----- DATASET RECORDS -----

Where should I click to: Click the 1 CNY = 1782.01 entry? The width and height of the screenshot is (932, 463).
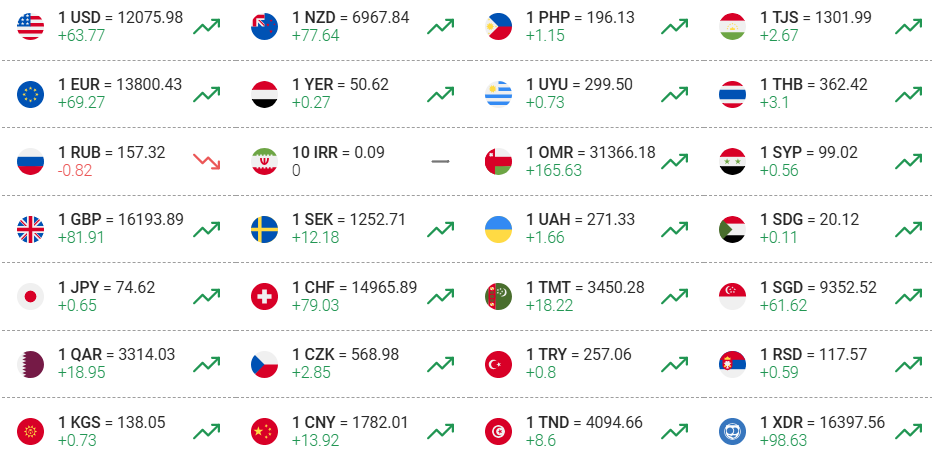350,423
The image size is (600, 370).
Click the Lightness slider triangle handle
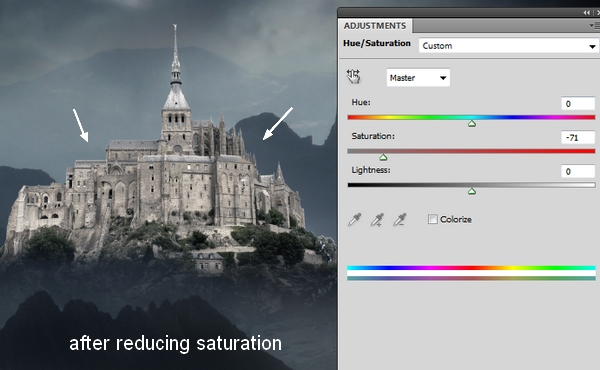(472, 191)
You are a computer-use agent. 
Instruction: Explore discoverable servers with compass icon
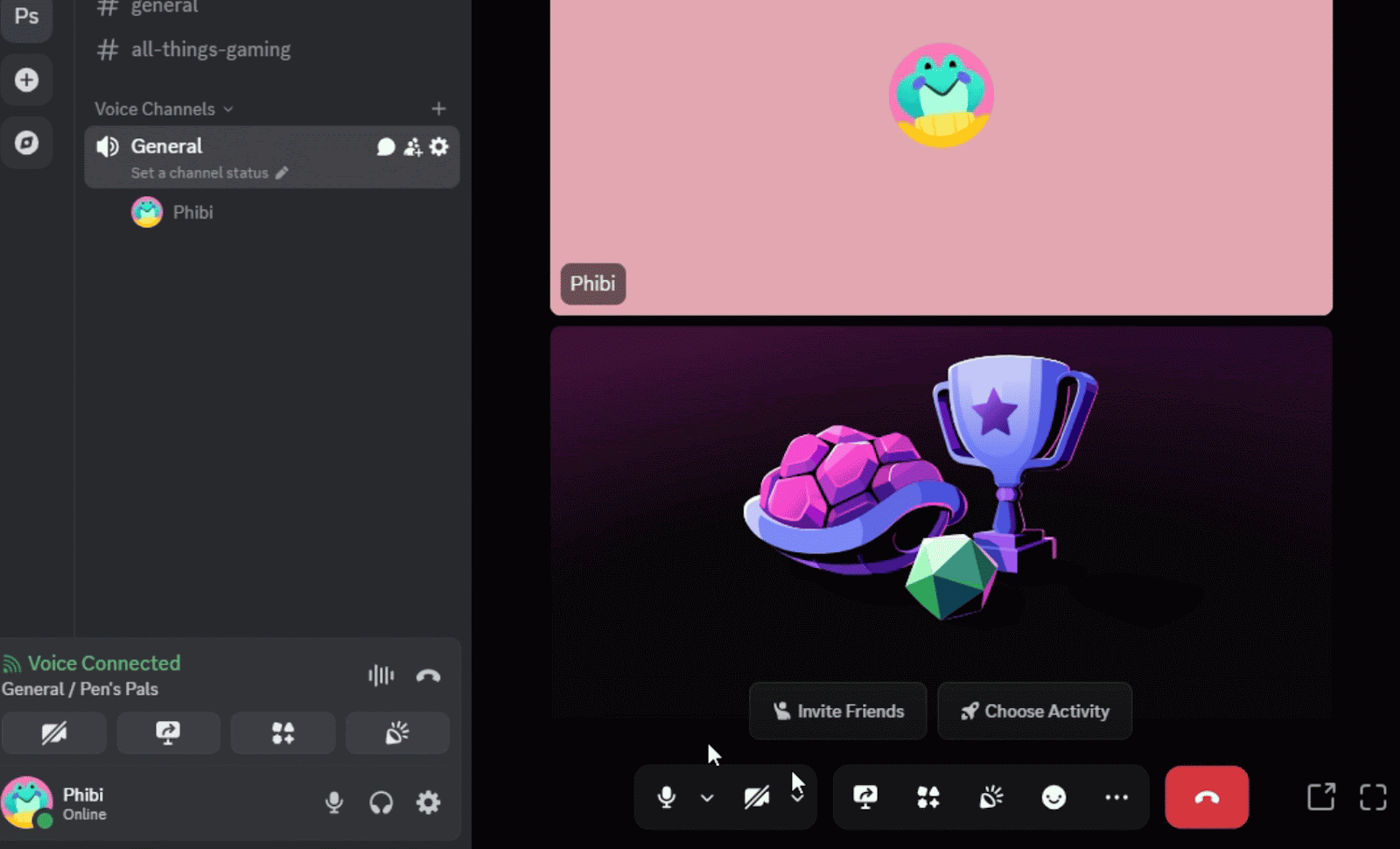pyautogui.click(x=27, y=143)
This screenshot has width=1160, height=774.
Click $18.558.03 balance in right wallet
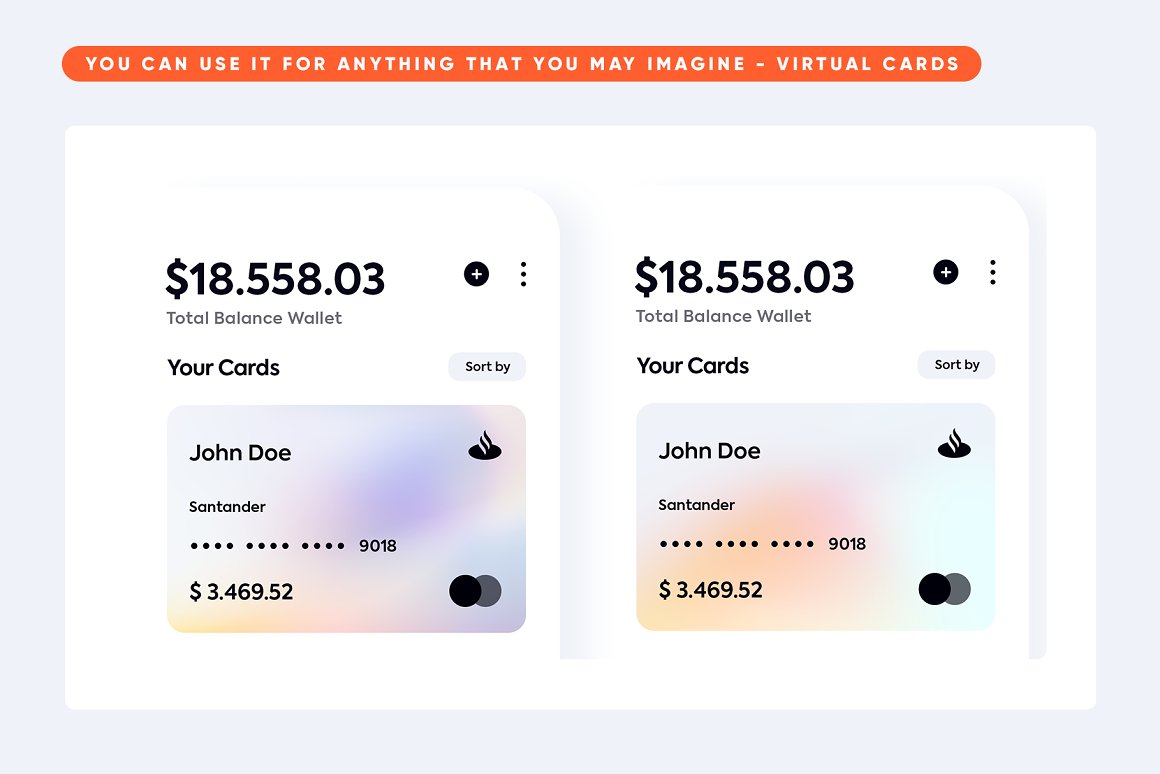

-----

* [EXERCISE AIM] Reproduce the text of all the records above word for word, leaving out the pictures.

* [FULL SOLUTION]
Where should I click to: Click the 1 CNY = 1782.01 entry? The width and height of the screenshot is (932, 463).
350,423
The image size is (600, 370).
Click the Lightness slider triangle handle
(472, 191)
You are a computer-use agent. 
Instruction: Explore discoverable servers with compass icon
pyautogui.click(x=27, y=143)
This screenshot has width=1160, height=774.
Click $18.558.03 balance in right wallet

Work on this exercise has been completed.